### Supplied data:
□ □ □ □

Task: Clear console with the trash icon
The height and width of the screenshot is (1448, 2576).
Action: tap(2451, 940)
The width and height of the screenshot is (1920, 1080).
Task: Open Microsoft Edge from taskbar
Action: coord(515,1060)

□ □ □ □

### What is expected:
Print the records again, exactly as they stand above.

### Response:
Task: Clear console with the trash icon
The height and width of the screenshot is (1448, 2576).
Action: tap(2451, 940)
The width and height of the screenshot is (1920, 1080).
Task: Open Microsoft Edge from taskbar
Action: coord(515,1060)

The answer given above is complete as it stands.